Keywords

1 Introduction

Intrinsically disordered proteins lack stable tertiary and/or secondary structures under physiological conditions in vitro [1]. A large number of proteins (between 25 and 41 %) are intrinsically disordered. If the dogma dedicates that proteins need a structure to function, why do so many proteins live in the disorder state? [2] However, these intrinsically disordered proteins also play key function in regulation, signaling, and control upon binding with multiple interaction partners [3]. These proteins have many names, like rheomorphic, flexible or highly flexible, natively denatured, natively unfolded, intrinsically unstructured, intrinsically disordered. These proteins composed of an ensemble of highly heterogeneous conformations. After statistics of disordered protein database, IDPs include significantly higher levels of polar amino acids for Glu, Lys, Arg, Gln, Ser, Asp and Pro, and lower levels of hydrophobic residues for Ile, Leu, Val, Trp, Phe, Tyr, Thr, Met, Cys, His and Asn [4].

Furthermore, regions of disorder are found to be abundant in proteins associated with signaling, cancer, cardiovascular disease, amyloidoses, neurodegenerative diseases, and diabetes [5]. Different from structural protein as drug target, IDPs as drug target can bring low binding affinity and low side effect. There are two strategies for drug design targeting IDPs. Firstly, drug is binding to structured partner, thereby preventing the binding of the disordered partner. Secondly, drug is binding directly to the disordered partner, thereby preventing the association of two proteins. For this approach both partners were disordered, but small molecules bound to one of the two partners only. For example, c-Myc-Max inhibitors bind to distinct ID regions of c-Myc [6, 7]. These binding sites are composed of short contiguous stretches of amino acids that can selectively and independently bind small molecules. Inhibitor binding induces only local conformational changes, preserves the overall disorder of c-Myc, and inhibits dimerization with Max.

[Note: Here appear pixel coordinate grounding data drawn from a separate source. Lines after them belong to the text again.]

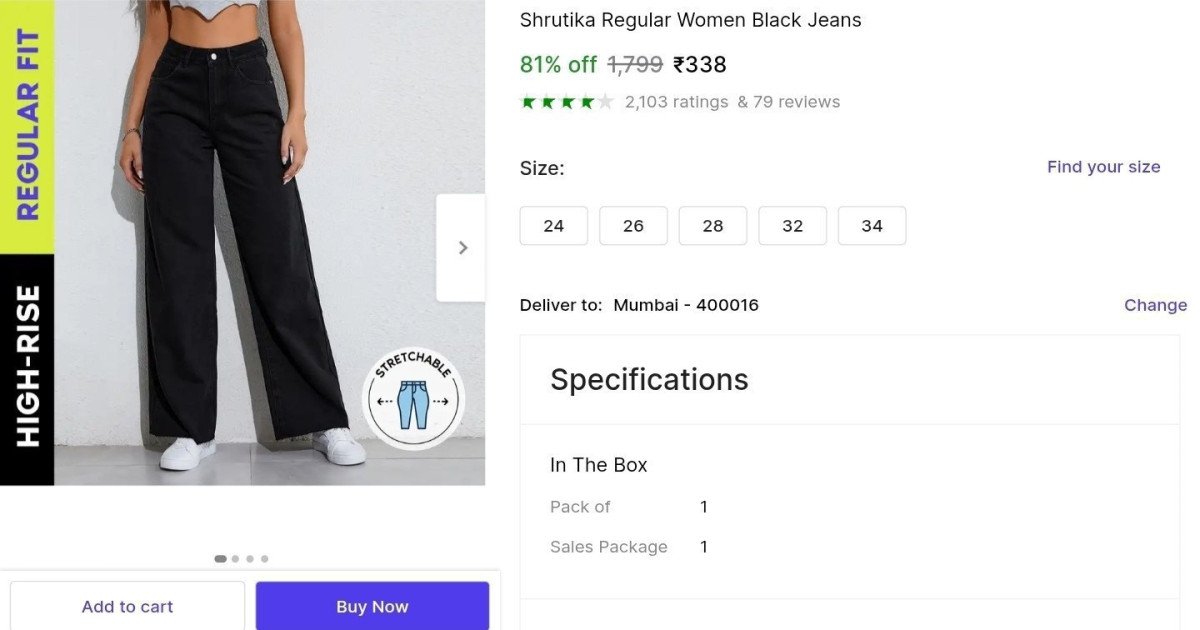Click the next image arrow chevron
This screenshot has width=1200, height=630.
point(462,248)
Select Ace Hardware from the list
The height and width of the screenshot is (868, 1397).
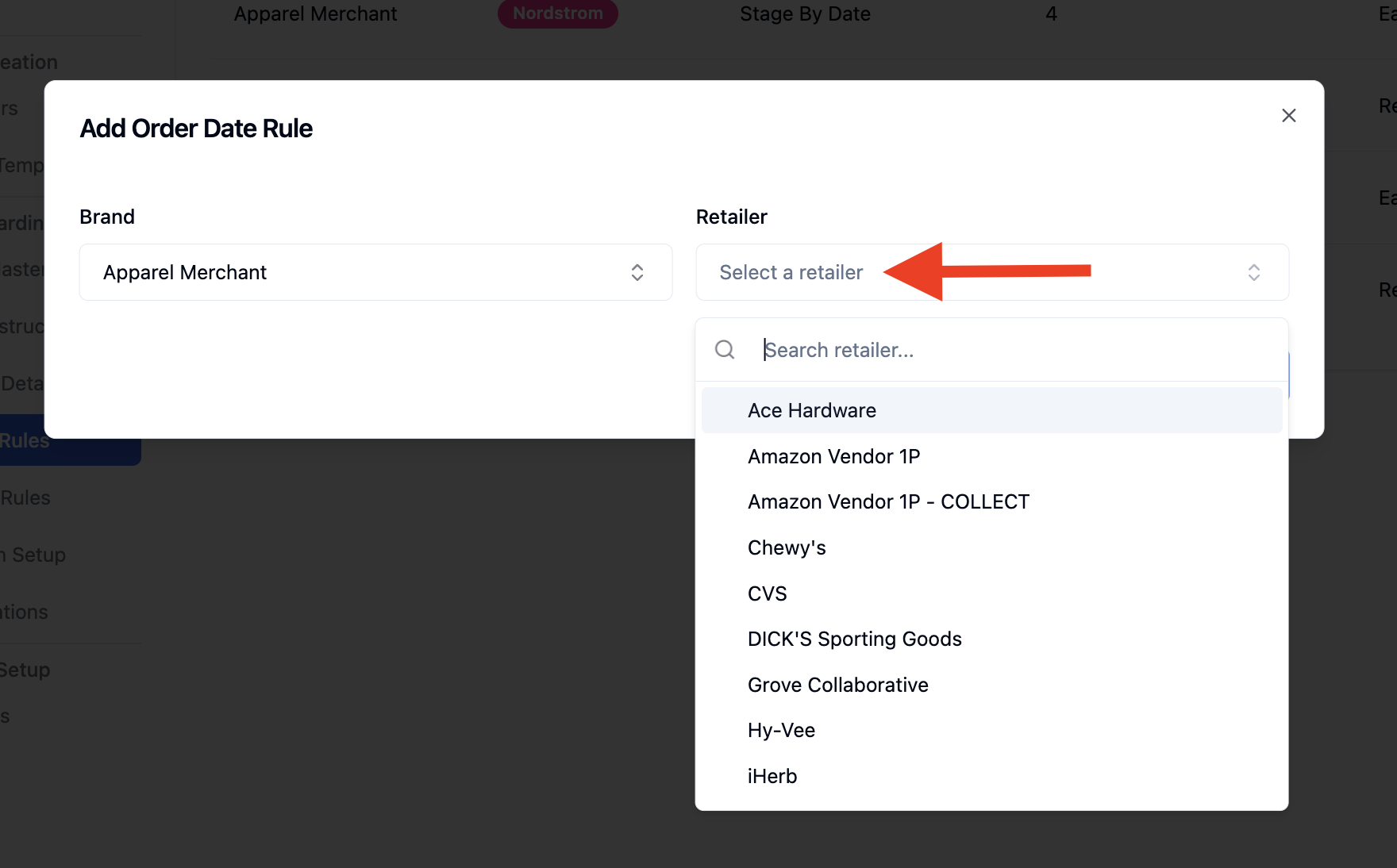coord(992,410)
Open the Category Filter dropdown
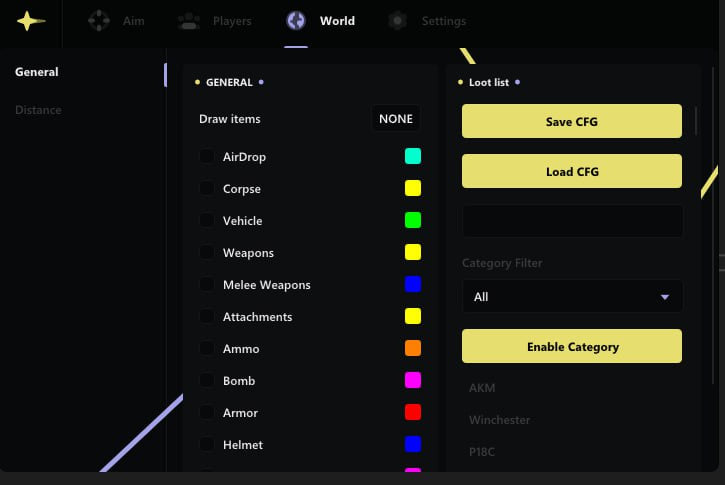This screenshot has width=725, height=485. tap(572, 297)
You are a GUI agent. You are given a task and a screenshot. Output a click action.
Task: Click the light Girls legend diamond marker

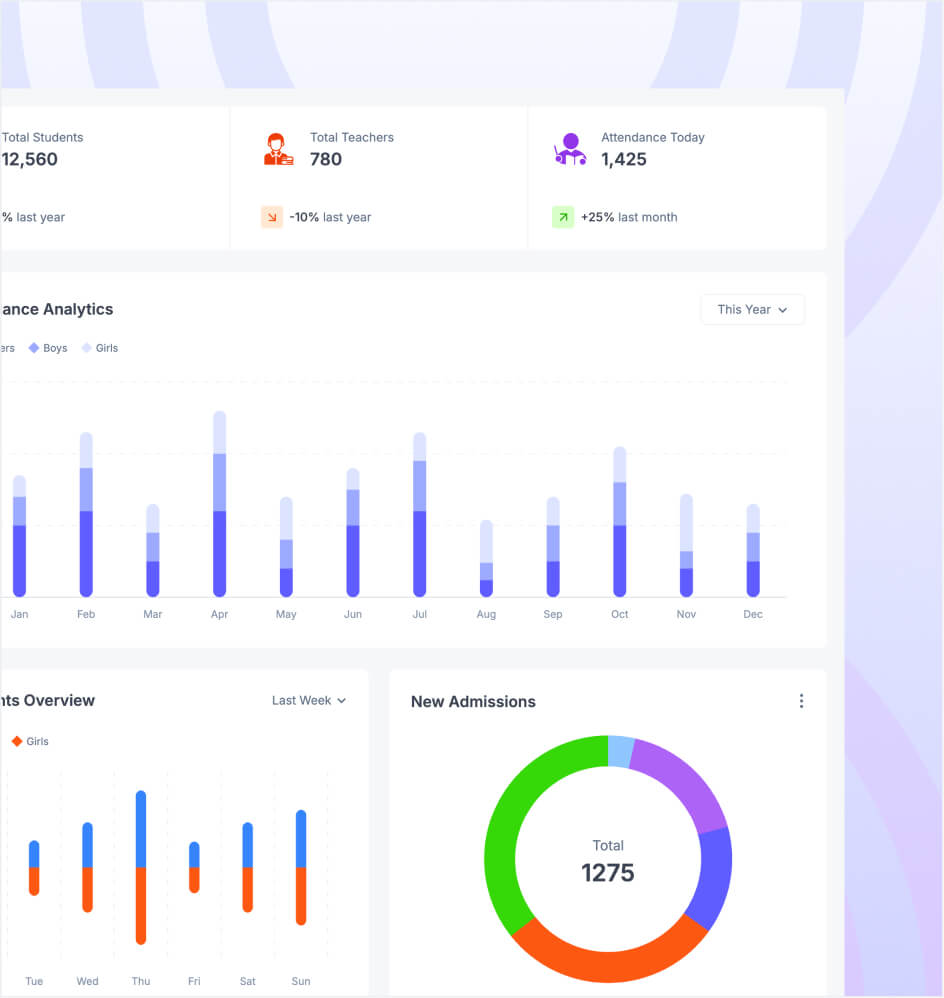click(87, 348)
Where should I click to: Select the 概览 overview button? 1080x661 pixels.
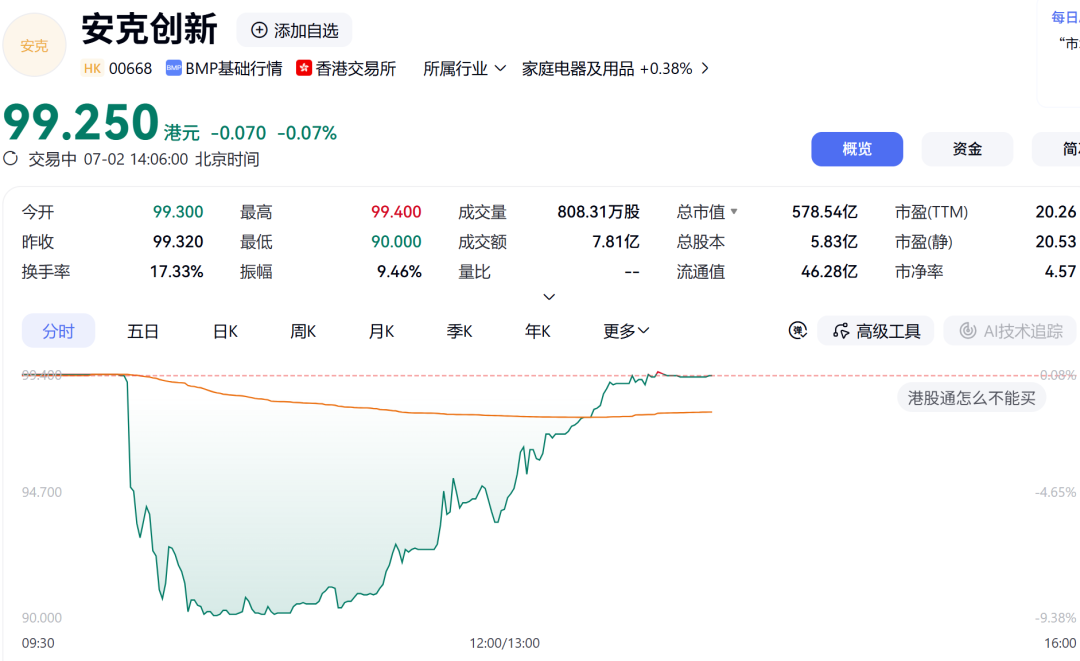pos(857,149)
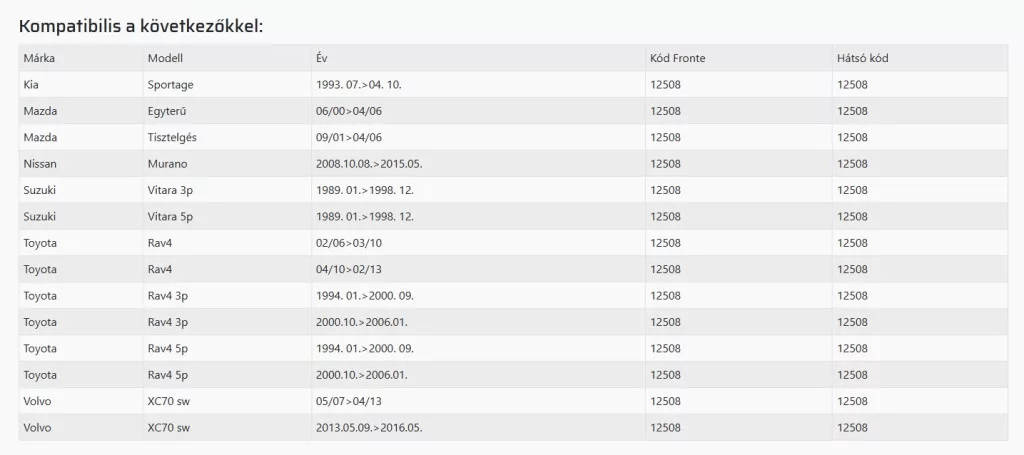Select the Sportage model cell
This screenshot has width=1024, height=455.
(x=170, y=85)
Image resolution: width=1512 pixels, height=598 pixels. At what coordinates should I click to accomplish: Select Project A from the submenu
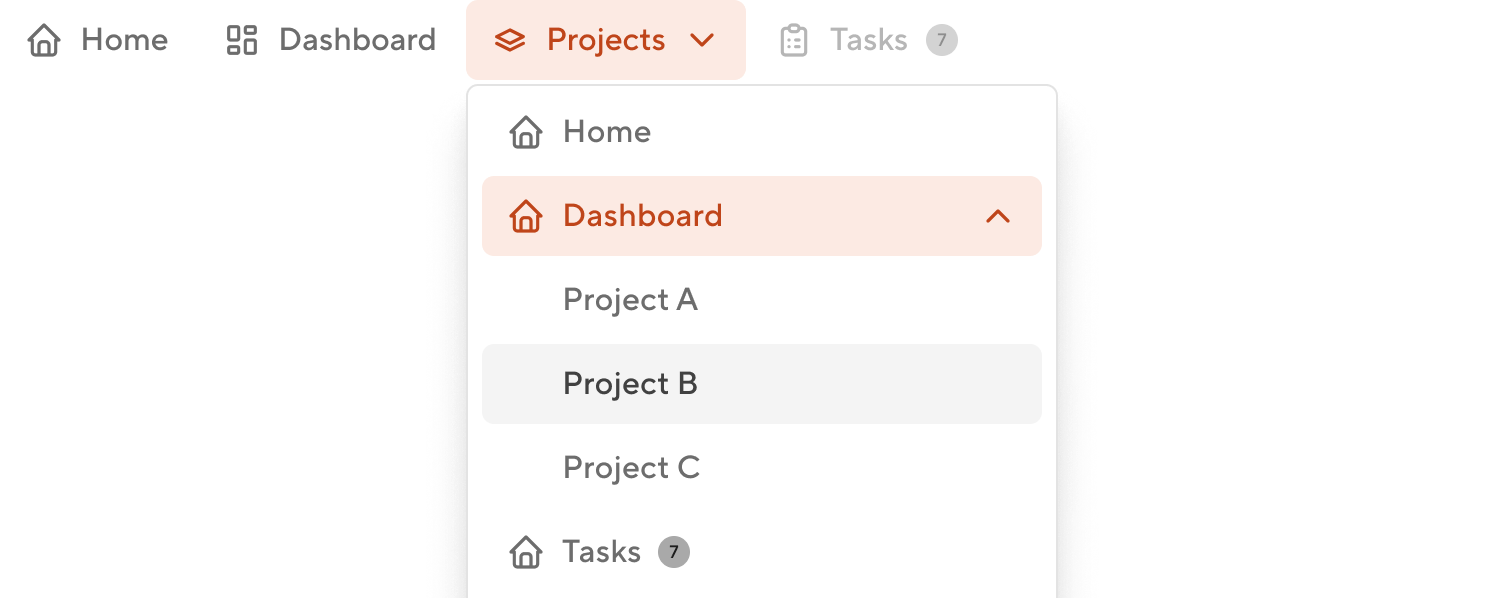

Furthermore, many intrinsically disordered proteins undergo significant conformational transitions to well folded forms only on binding to target ligands [811]. These experimental observations raise a set of interesting questions if these intrinsic disordered proteins obey an induced fit upon binding.

Coarse-grained modeling simulation [12] and all-atomic model with high temperature simulation [13] were used in intrinsically disordered protein folding coupled partner binding. So far the folding time scales of all atomic MD simulations are restricted to microsecond magnitude at room temperature (298 K), which is significant shorter than the folding half times of most proteins [14, 15]. In order to reveal the conformational changes within reasonable time, all MD simulations in explicit solvent at high temperature have been widely used to monitor the unfolding pathways of proteins. The unfolding timescales could be nanosecond at 498 K [14, 16]. Moreover, according to the principle of microscopic reversibility, experiments have demonstrated that the transition state for folding and unfolding is supposed to be same [14]. Therefore, MD simulations high temperatures are widely used in the folding of intrinsically disordered proteins coupled partner binding.

2 Materials and Method

The atomic coordinates of intrinsically disordered proteins were obtained from pdb data bank. Point mutants were modeled with SCWRL3 [17]. All hydrogen atoms were added using the LEAP module of AMBER [18]. Counter-ions were used to maintain system neutrality. All systems were solvated in a truncated octahedron box of TIP3P waters with a buffer of 10 Ǻ [19]. Particle Mesh Ewald (PME) [20] was applied to handle long-range electrostatic interactions with default setting in AMBER [18]. The parm99 force filed was used to compute the interactions within protein [21]. The SHAKE algorithm [22] was employed to constrain bonds including hydrogen atoms. All solvated systems were first minimized by steepest descent to remove any structural clash, followed by heating up and brief equilibration in the NPT ensembles at 298 K. The time step was 2 fs with a friction constant of 1 ps−1 using in Langevin dynamics. To study the folded state of each solvated system, multiple independent trajectories in the NPT ensemble at 298 K were simulated with PMEMD of AMBER. Then multiple independent unfolding trajectories were performed to investigate unfolding pathways for each solvated system in the NVT ensemble.

3 Results

TIS11d, KID, LEF, p53, CBP, and Brinker are partially or fully intrinsically disordered proteins. [13, 2327] As transcription factor, they play key roles in signal transduction. Upon binding with DNA, RNA, or other transcription factors, they can well fold and will be introduced in this book. Their complex structures are illustrated in Fig. 9.1.

Fig. 9.1
figure 1

The complex structure of intrinsically disordered proteins. a TIS11d/mRNA. b p53/MDM2. c pKID/KIX. d Brinker/DNA. e LEF/DNA. f p53/CBP

To capture the average properties of proteins, multiple trajectories for MD simulations (5–10) are necessary [28]. To study the recognition for intrinsically disordered proteins, multiple independent trajectories for apo-states and their complex were simulated at room temperature (298 K), respectively. Cα and Φ/ψ fluctuations for apo and bound states are researched. In general, the Cα variations of bound state are significant smaller than those of apo-state, especially in the region of the binding site. The results of apo and bound TIS11d are shown in Fig. 9.2 [26]. The Cα fluctuation of bound TIS11dTZF is much smaller than that of apo-TIS11dTZF, especially in the binding site of mRNA and zinc. This suggests that bound TIS11dTZF become less flexible and more stable upon mRNA and zinc binding, which is consistent with the experiment. However, the Φ/ψ variation of bound TIS11dTZF is similar to that of apo-TIS11dTZF, suggesting that the secondary structure of bound TIS11dTZF does not significantly change upon mRNA and zinc binding. Indeed, the helices of α1, α3 and α4 are already stable within apo-TIS11dTZF.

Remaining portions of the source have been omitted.